I had a MVD about 9 months ago, with only partial success. There was scar tissue on the nerve from the compression, and the neurosurgeon said I need to wait a while to see how the nerve heals. After an MVD, were you alleviated immediately, or did it take a while? Also, my nuro wants me to try some medicine to take away the pain, but I'm skeptical. Can medicine actually help with the pain? I'm a singer, but singing is one of my triggers for pain!
I've been controlling my pain with medication for about 10 years.
I've used Neurontin for most of that time, but am currently on Lyrica and a low dose of Tegretol. Getting the right drug(s) and the right dosage takes a little work, but after that it really isn't too bad.
To be honest, I'm always surprised at how fast people rush to surgery these days. I'm putting it off until the medications don't work because the risk of complications is relatively high and you can only try it a few times.
I'm primarily Type 1, but Type 2 has been creeping in as I age.
Me too Tina! I take tegretol 400mg twice a day right now and I will continue with meds until they no longer work. Then I will opt for the MVD since it has the highest success rate.
Tina S said:
I've been controlling my pain with medication for about 10 years.
I've used Neurontin for most of that time, but am currently on Lyrica and a low dose of Tegretol. Getting the right drug(s) and the right dosage takes a little work, but after that it really isn't too bad.
To be honest, I'm always surprised at how fast people rush to surgery these days. I'm putting it off until the medications don't work because the risk of complications is relatively high and you can only try it a few times.
I'm primarily Type 1, but Type 2 has been creeping in as I age.
When I was first diagnosed ten yrs ago I was able to manage,eventually on Tegretol.

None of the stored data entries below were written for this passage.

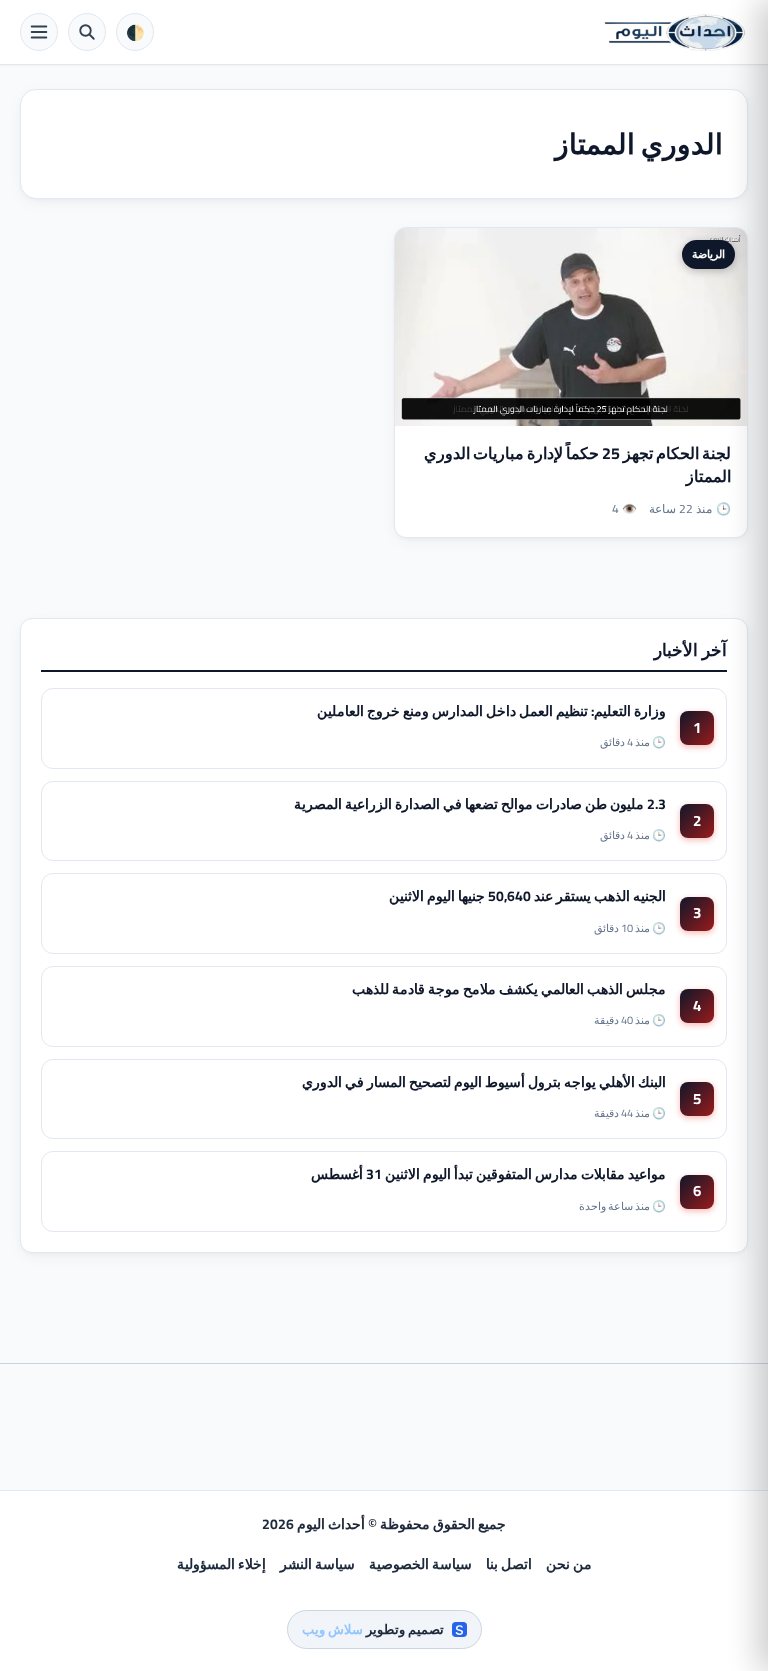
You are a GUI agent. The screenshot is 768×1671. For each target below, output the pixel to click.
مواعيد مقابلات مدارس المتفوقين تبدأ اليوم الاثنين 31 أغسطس (488, 1174)
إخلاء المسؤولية (221, 1564)
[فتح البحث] (87, 32)
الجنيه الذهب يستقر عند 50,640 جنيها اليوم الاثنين (527, 896)
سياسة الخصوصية (420, 1564)
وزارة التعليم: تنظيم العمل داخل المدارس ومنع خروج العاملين (491, 711)
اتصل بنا (509, 1564)
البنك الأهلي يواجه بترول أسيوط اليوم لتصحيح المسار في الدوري (484, 1082)
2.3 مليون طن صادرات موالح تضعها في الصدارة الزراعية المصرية (480, 804)
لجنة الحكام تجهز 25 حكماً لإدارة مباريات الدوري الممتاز (577, 464)
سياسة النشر (317, 1564)
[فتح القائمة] (39, 32)
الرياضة (708, 254)
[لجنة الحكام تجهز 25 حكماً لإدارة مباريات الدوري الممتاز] (571, 327)
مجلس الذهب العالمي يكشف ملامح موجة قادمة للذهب (509, 989)
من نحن (569, 1564)
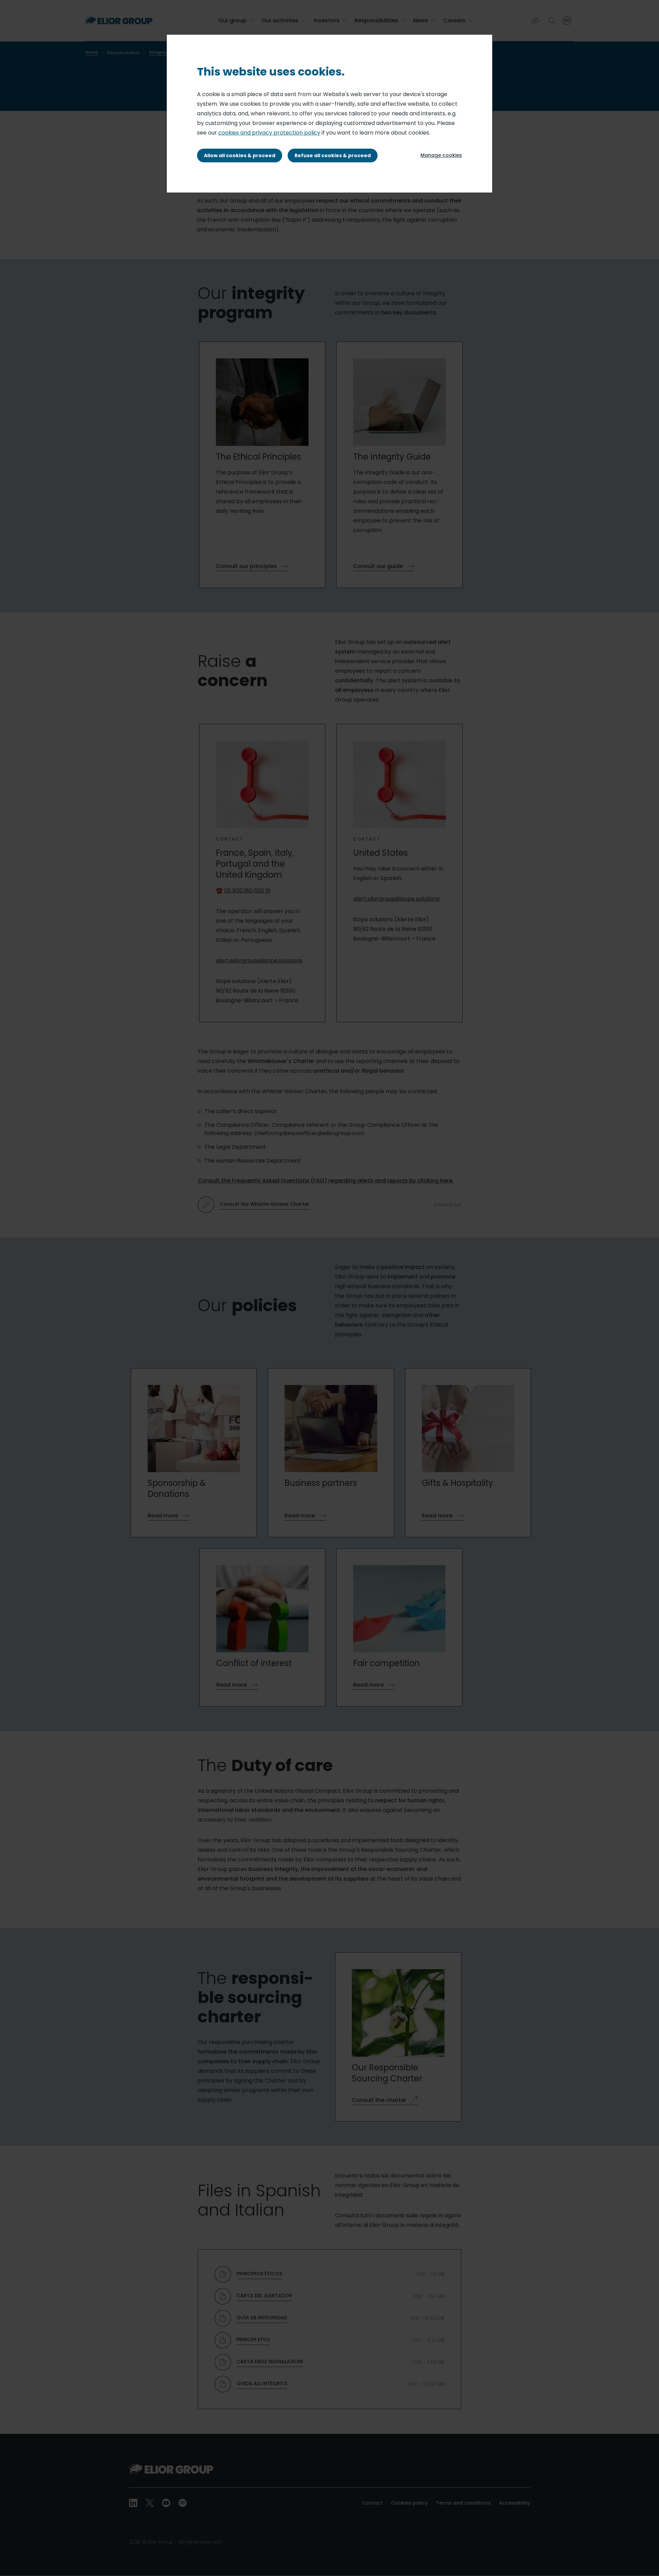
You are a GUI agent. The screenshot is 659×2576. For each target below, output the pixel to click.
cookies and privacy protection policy (269, 133)
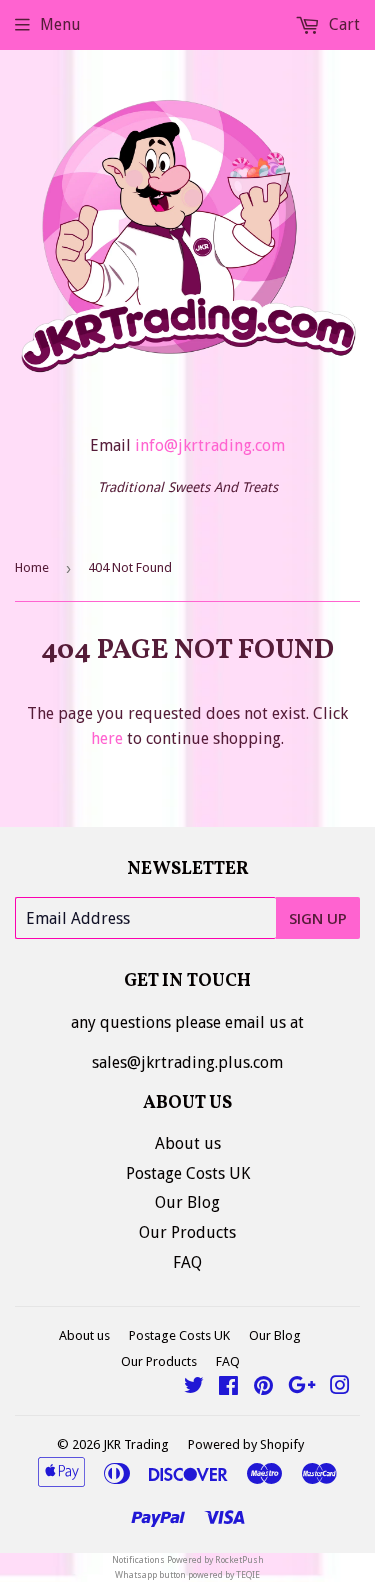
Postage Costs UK (188, 1173)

I enjoyed an 8 yr remission. I didn’t know it could come back, until it did 2 years ago.
I went on Tegretol again and lived “normally” on 800mg Tegretol. ( slow release)

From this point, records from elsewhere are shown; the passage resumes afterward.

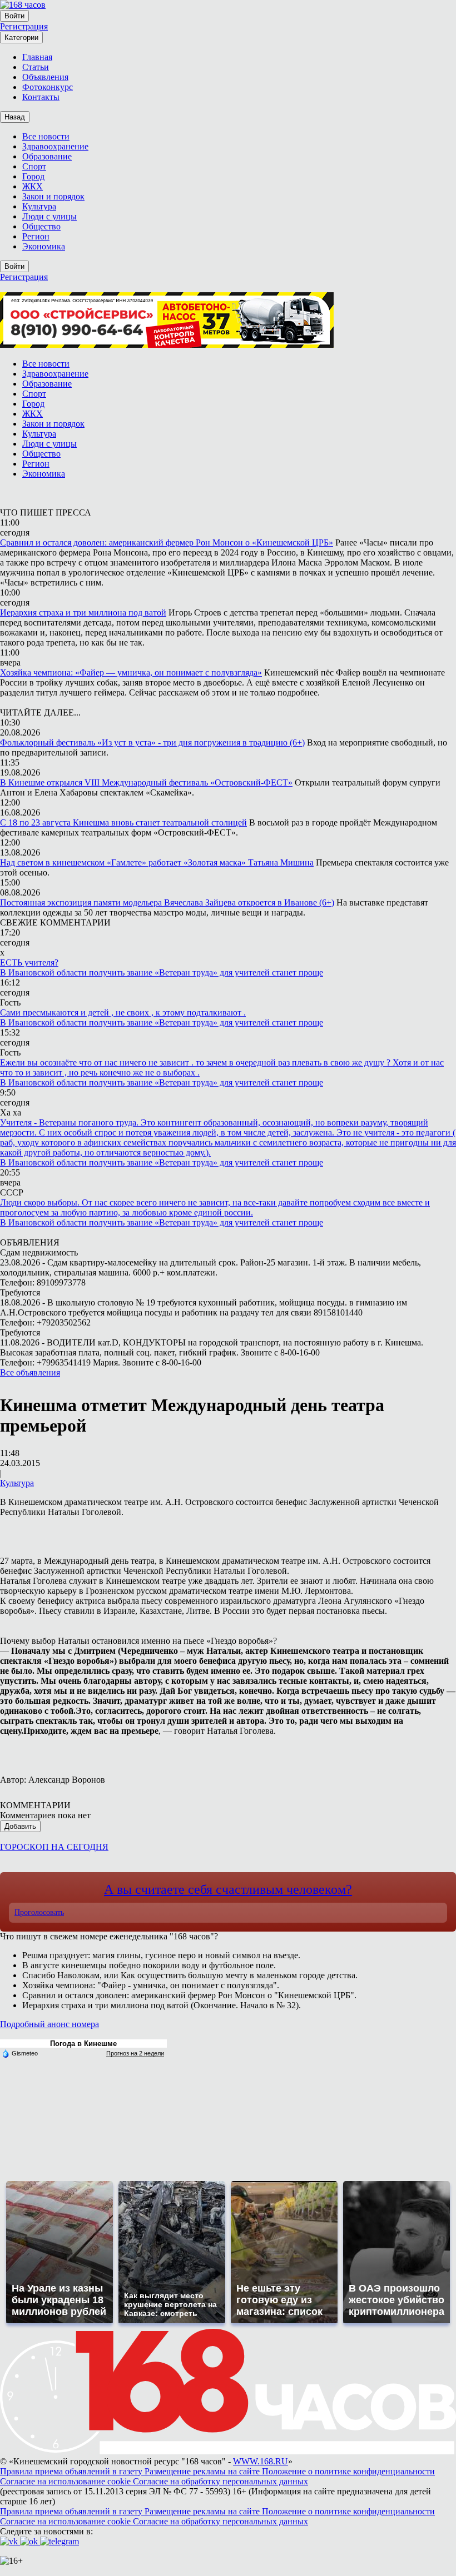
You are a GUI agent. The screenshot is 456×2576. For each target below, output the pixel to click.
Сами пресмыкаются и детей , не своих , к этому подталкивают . (123, 1012)
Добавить (20, 1826)
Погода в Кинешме (83, 2043)
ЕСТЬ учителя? (29, 962)
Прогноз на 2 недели (135, 2053)
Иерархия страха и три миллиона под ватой (83, 612)
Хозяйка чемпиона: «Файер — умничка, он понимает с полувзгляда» (131, 672)
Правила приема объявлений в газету (72, 2471)
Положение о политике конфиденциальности (348, 2471)
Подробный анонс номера (49, 2024)
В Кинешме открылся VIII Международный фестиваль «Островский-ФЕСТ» (146, 782)
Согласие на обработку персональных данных (220, 2481)
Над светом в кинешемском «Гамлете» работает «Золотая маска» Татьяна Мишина (157, 862)
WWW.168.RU (260, 2461)
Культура (17, 1483)
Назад (14, 117)
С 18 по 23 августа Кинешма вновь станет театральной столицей (123, 822)
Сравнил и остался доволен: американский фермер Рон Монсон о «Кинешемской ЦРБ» (166, 542)
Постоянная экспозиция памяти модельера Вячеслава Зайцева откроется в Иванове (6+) (167, 902)
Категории (21, 37)
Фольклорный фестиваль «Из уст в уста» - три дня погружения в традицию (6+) (152, 742)
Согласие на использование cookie (66, 2481)
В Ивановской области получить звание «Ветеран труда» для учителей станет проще (161, 972)
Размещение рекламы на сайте (203, 2471)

When I saw my neuro 2 yrs ago, I remember him telling me that in his experience when TN comes back it gets worse and harder to manage with meds, I didn’t believe him, and said “not me” .

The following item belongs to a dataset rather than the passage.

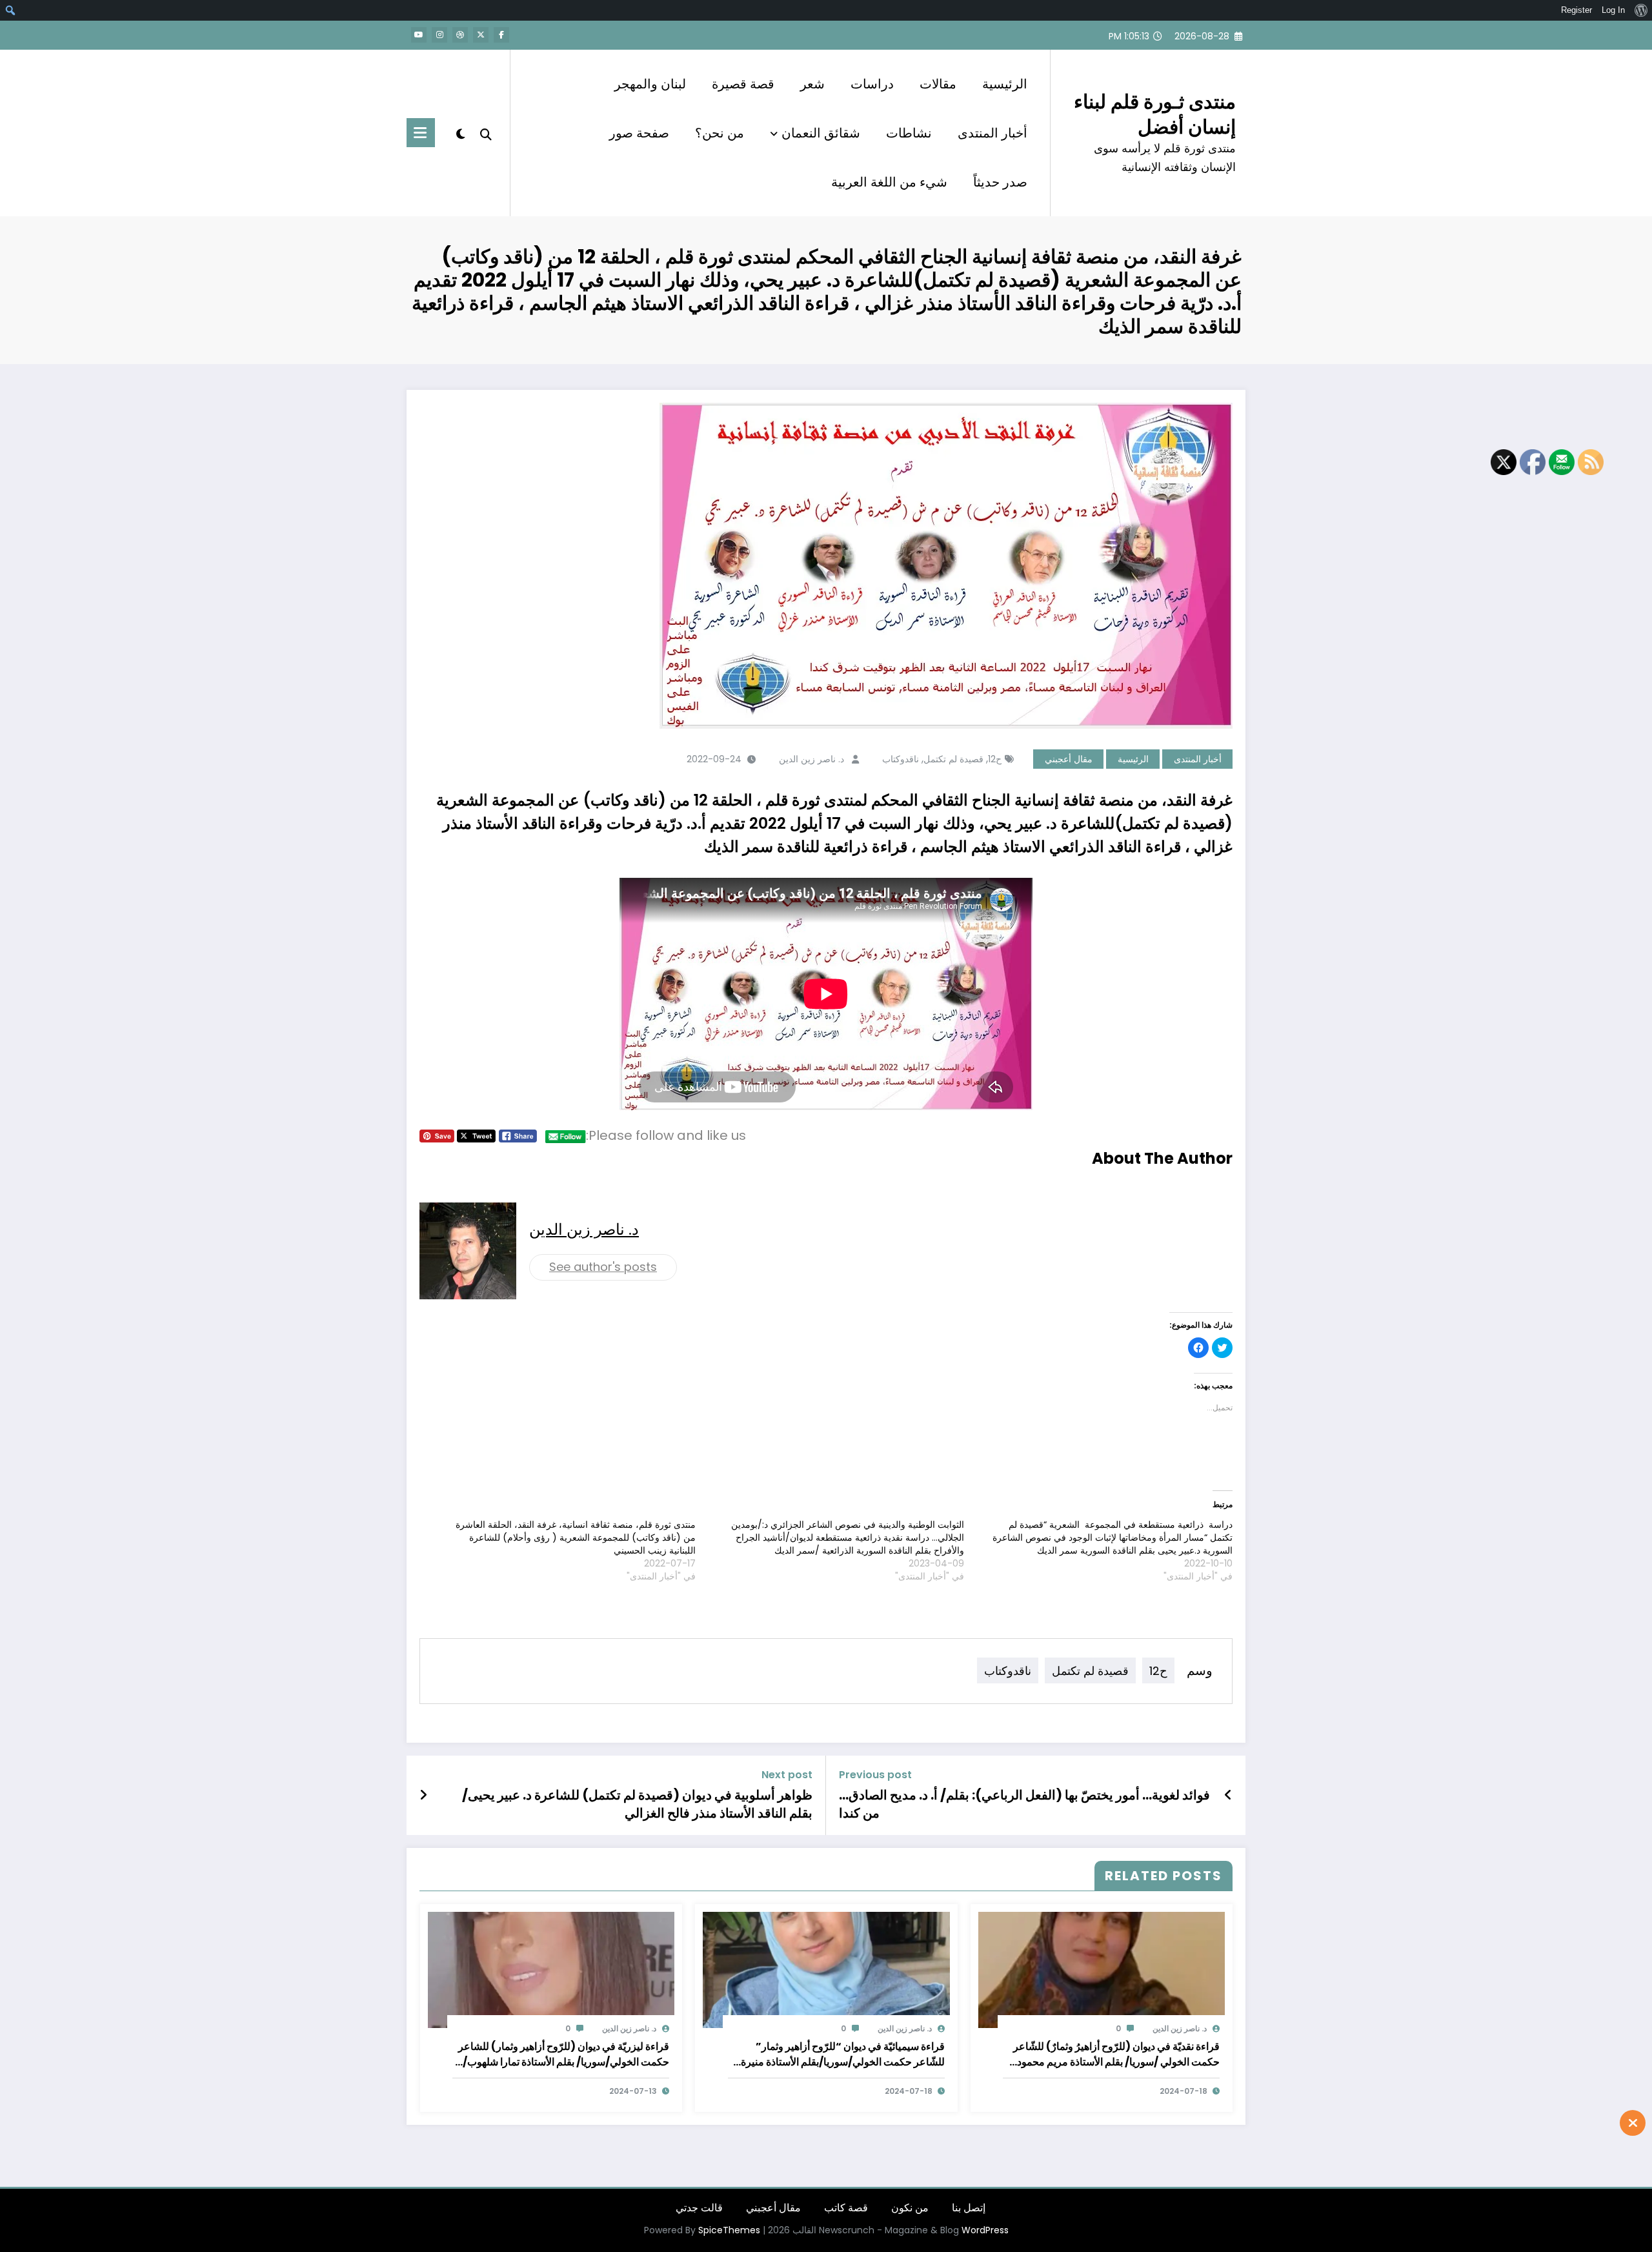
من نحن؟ (719, 133)
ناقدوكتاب (900, 759)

This past spring my TN became harder to control…I’m still trying different med combos, currently Tegretol and Baclofen. ( a few others this summer)
I started researching options other than meds during the summer, I’ve finally decided on MVD.
I have bilateral TN, tn1 on right and tn2 on left.
It’s a personal decision, for me I’m on high doses of my meds that affect my ability to function and I get very sporadic relief . I’m young and otherwise healthy, I’ve researched and feel mvd is best for me. I am still going to try a cervical chiropractor…just to try… I do know I don’t want to do anything that could damage my nerve. Mind you a year ago I said I would never do an MVD. Constant pain and hitting a 10/10 a few times changed my mind in that respect.
It’s all about hope…
If you’re having pain I would try a low dose of something to help alleviate the pain, why suffer ?
Prior to TN I never took anything stronger than an Advil, I hate pills…but when you’re in horrendous pain you do what you have too, to function.
Christian, good luck, maybe head over to the MVD group and ask your questions regarding your MVD? Read as much as you can and then decide what’s best for you…
Take care, Mimi
After my MVD - pain came back - less - but in week 11.
Then I went back on meds - low dose - for a month - and now have been at my MVD one year mark
Those meds made my IQ plummet and I could not handle it.
yes, I have good pain management through Gabapentin. I take it religiously at set intervals. I set my phone to remind me. Whilst everyone of us should always consider surgery very carefully, I have to say I have heard of many members turn their lives around because of it. I am leaving it as a last resort while I am managed.
I am also managed on Gabapentin if you call not chewing or talking, blurry vision and not being able to drive as being managed. I am meeting with my neurosurgeon tomorrow to discuss an MVD. I am 67 and in good health. If I wait to have the MVD, I may not be healthy enough to have surgery. And yes, it has the possibility of a bad outcome but I do not think I can afford to wait. Everyone is different and must decide what is right for them.
I have tried every drug cocktail imaginable, nothing has touched the pain.
But…… I have read that effectiveness of medication also depends on how long you have had the pain. I.E It’s more difficult to reverse the pain through neural pathways if it has been there a while. I went more than a year before proper treatment for Neuralgia (I was getting “Sinus” treatments for nearly a year) , which is why I think the meds had no effect. In fact I believe if some handed me some Amitriptyline the day my pain started I might be pain free right no.
I would personally not delay or procrastinate on getting on at least trying regimen. Worst case it fails, and then you can consider another surgery. .
I had MVD, and I was still having pain. I need to work also, so I had SRS. I did feel this immediately, although this is not expected. My oncologist said not to be surprised if the pain comes back. That doesn’t mean it will not go away.